Ransom insists her legislation is not designed to prevent transgenders from using their preferred facilities.
“It’s not necessarily addressing the cross-gender or transgender at all,” Ransom said. “That really wasn’t the intent. It’s people that are abusing that statute.”
Some critics of Ransom’s bill suggest this problem in restrooms and locker rooms is hypothetical and no documented problems have been reported. Ransom said the concern is very real.
“What has happened, not only in Colorado but in other states as well, is that predators can use that equal accommodation allowance to go into the opposite locker room, and the manager or the school principal can do nothing to remove them, even if they’re ogling children or looking at them or exposing themselves if they say those specific words that they self-identify with that sex,” said Ransom, who said there are specific stories on record.
“The most egregious one was in Washington state. I believe it was a YMCA locker room. There was a woman in a locker room with her two small girls, and there was literally was a man that was completely undressed walking around in that locker room. Whether or not his specific thought pattern was female, his outward appearance was male,” Ransom said.
Listen to the WND/Radio American interview with State Rep. Kim Ransom of Littleton:
Another major criticism from Democrats was that it amounted to a violation of the civil rights of people who identify with the opposite gender of their birth. Lifesite News reported particularly scathing remarks from Democratic State Rep. Joe Salazar, who suggested the bill was this generation’s version of Jim Crow.
“The reasons for non-desegregating in the 1950s and ’60s was because Mexicans and blacks somehow were sexual perverts,” Salazar said. “I’m offended by this bill because this is rinse and repeat prejudice.”
Ransom is baffled at such a charge.
“This doesn’t really address civil rights. It doesn’t have anything to do with civil rights,” Ransom said. “I was not trying, and the bill was not intending, to address the statute that was addressed in 2008. It was trying to empower business owners to just enforce the signs on the door if there were complaints.”

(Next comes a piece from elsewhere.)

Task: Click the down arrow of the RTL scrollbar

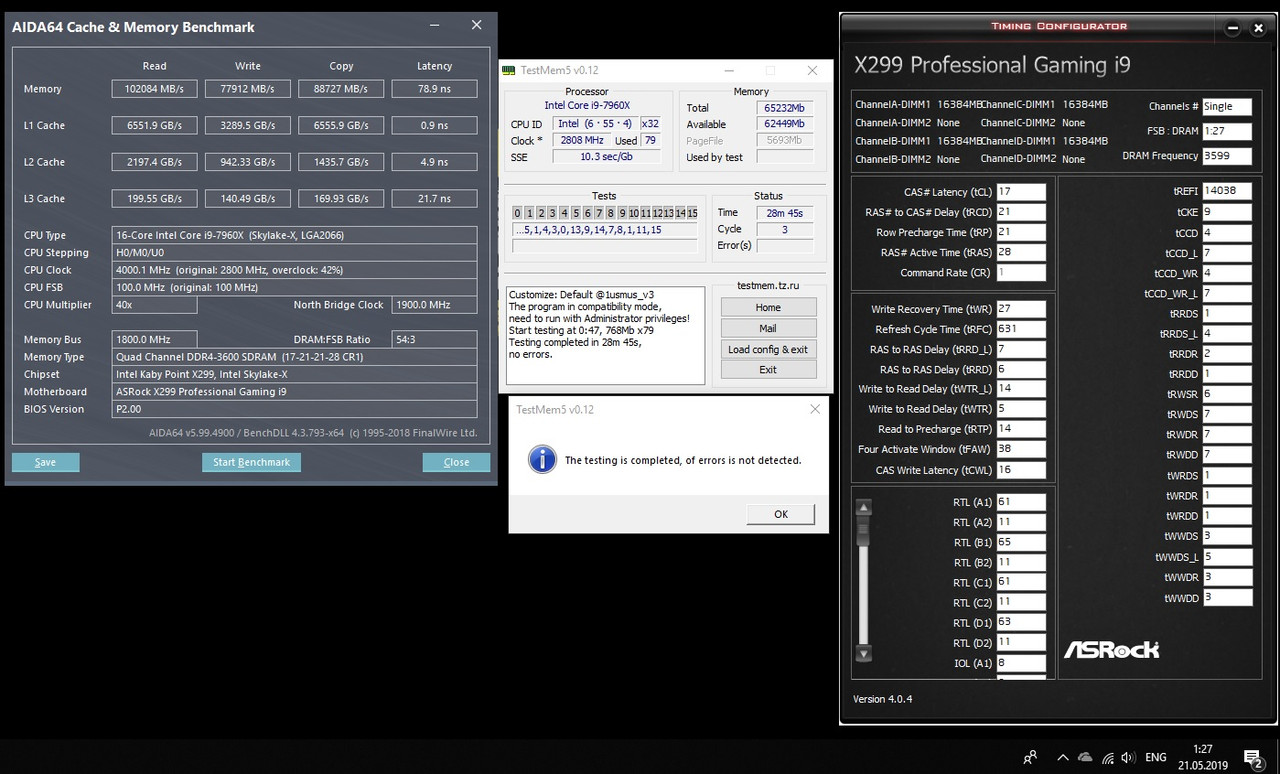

But while she’s not looking to overturn existing laws, Ransom said others need to respect the uncomfortable and unsafe position girls find themselves in when school leaders and business owners have their hands completely tied.
“Locker rooms are a vulnerable place to have your kids, you know shower rooms, locker rooms, changing to go to the pool,” she said. “You want to have your children protected and make sure there aren’t people of the opposite sex in there with your small children.”
In the end, she said, common sense ought to prevail.
“When you look at a locker room, there’s usually a stick person with a dress and a stick person with pants, indicating that it’s meant to be a men’s room and a ladies’ room,” she said. “We’re just having a lot of crossover due to the current laws. I’m just trying to let parents protect their young children from people that abuse the current statute.”